# Metin Bölümü
Klişelerle ilgili sorun ya da çekici taraf söylemek istediklerimizi tam olarak yansıtıyormuş gibi görünmeleridir bu yüzden de bu bayağı ifadelerin çekiciliğine kapılırız. Ancak her seferinde yazınızın etkisini azaltır, okuyucunun zihnini kapatır ve amatör bir yazar olarak görünmenize yol açar. Öyleyse aşırı kullanılagelen sözlerden kaçının. 

(Evet biliyorum veba gibiler)

2) Konuştuğunuz gibi yazın : Konuşma dilini kullanın. Ayrıca eksiksiz cümleler kullanmak zorunda da değilsiniz.Bunu şöyle düşünün; eğer bir şeyi sıradan konuşma dilinde ifade edemiyorsanız onu yazmadan önce iki defa düşünün. 

Bir blog; takipçilerinizi bilgilendirip, eğlendirecek, arkadaşça bir sohbet ortamıdır. Bir ders ortamı, akadamik tez ortamı ya da konuşma kürsüsünden nutuk attığınız bir yer değildir.

3) Okuyucularınızla arkadaş gibi konuşun : Gerçek hayatta “sen” ve “ben” gibi ifadeleri sıkça kullanıyoruz öyleyse bunları bloğunuzda da kullanın, sanki arkadaşlarınızla yemekte konuşuyormuşsunuz gibi. 

Bu konu uzun süre akademik yazılar yazmış olanlara zor gelebilir (aslında iyi yazı yazma derslerinin çoğu bu gruba zor gelir), ama iyi yazarlar günümüzde ‘ben’, ‘sen’ gibi ifadeleri kullanmayı severler çünkü bu sayede doğrudan okuyucuyla konuşurlar.

4) Anekdotlar kullanın :  Bu küçük hikayeler bir bloğun baharatıdır. Tabi bir noktaya kadar, fazla olduğunda kimse onları okumak istemez. İnsanlar kendileri hakkındaki hikayelere bayılırlar. Anektodlar, vermek istediğiniz bilgiyi insancıllaştırır ve okuyucunun dikkatini çeker.

5) Paralellik : Biraz teknik gelebilir ama anlamı; kullandığınız cümlelerde aynı dilbilgisi yapısını koruyarak dengeyi sağlamaktır. Bir sonraki noktaya geçmeden önce paralelliği sağlamak yazma tarzınızı geliştirir ve okunabilirliği artırır.

# Verilen Veriler
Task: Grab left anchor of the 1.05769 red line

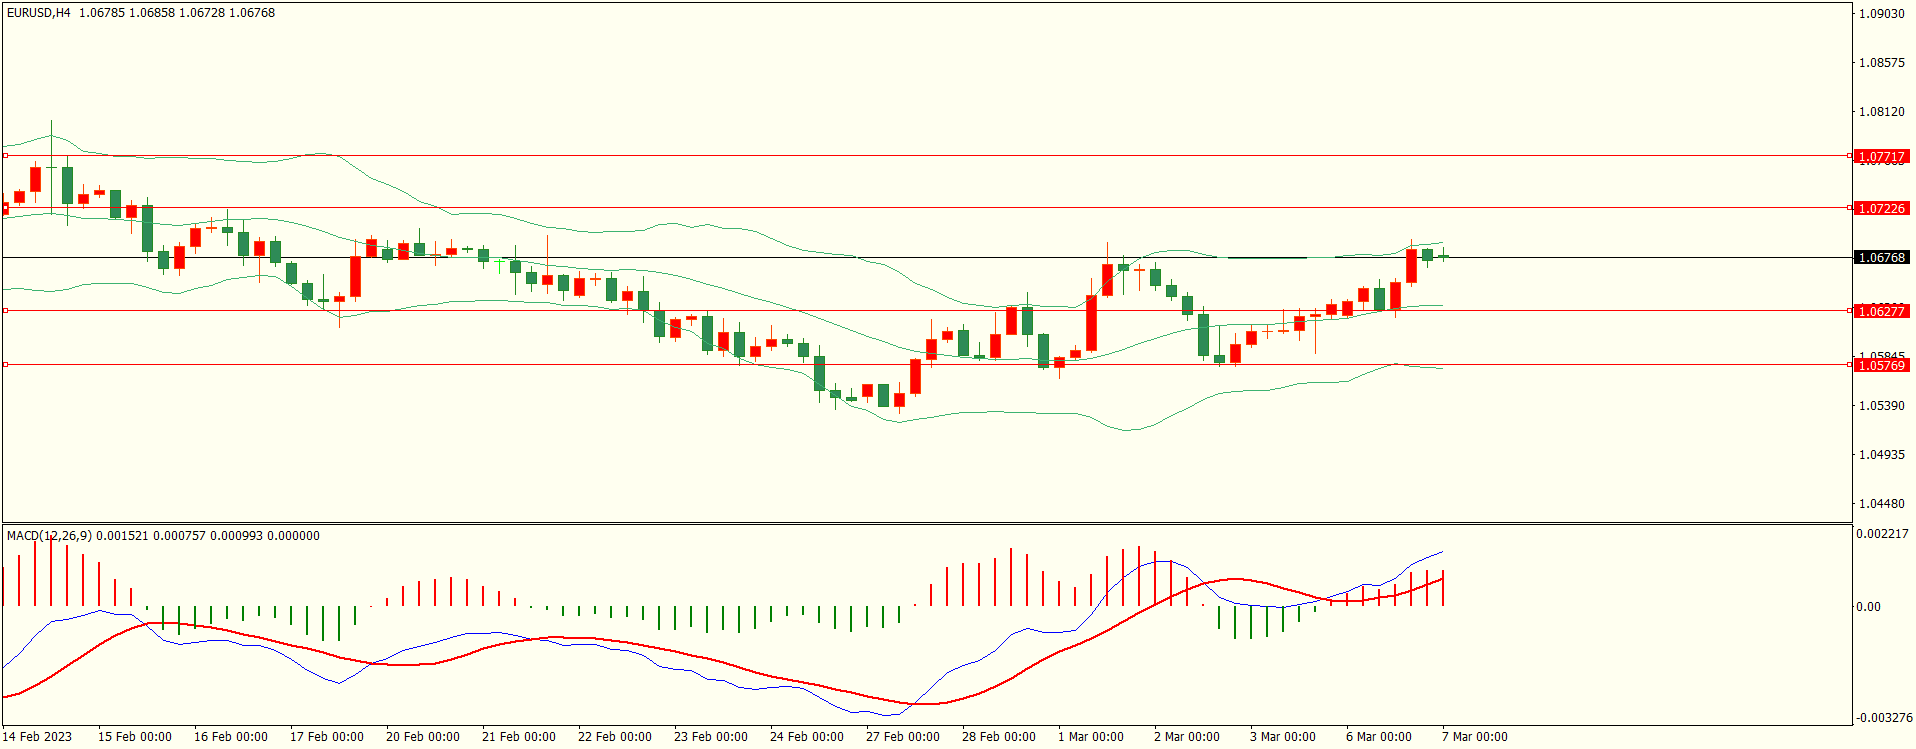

# İstenen Çalışmalar
a) Blog yazımı üzerine olan metinden bir kısmı aynen aktarın: "(Evet biliyorum veba" sözlerinin geçtiği yerden başlayın ve "bir yer değildir." sözlerinden sonra bırakın.
b) Blog yazımı üzerine olan metinde anekdotlar bir bloğun neyi olarak nitelendiriliyor?

# Çözülen Sorular
a)
(Evet biliyorum veba gibiler)

2) Konuştuğunuz gibi yazın : Konuşma dilini kullanın. Ayrıca eksiksiz cümleler kullanmak zorunda da değilsiniz.Bunu şöyle düşünün; eğer bir şeyi sıradan konuşma dilinde ifade edemiyorsanız onu yazmadan önce iki defa düşünün. 

Bir blog; takipçilerinizi bilgilendirip, eğlendirecek, arkadaşça bir sohbet ortamıdır. Bir ders ortamı, akadamik tez ortamı ya da konuşma kürsüsünden nutuk attığınız bir yer değildir.

b) Bir bloğun baharatı olarak nitelendiriliyor.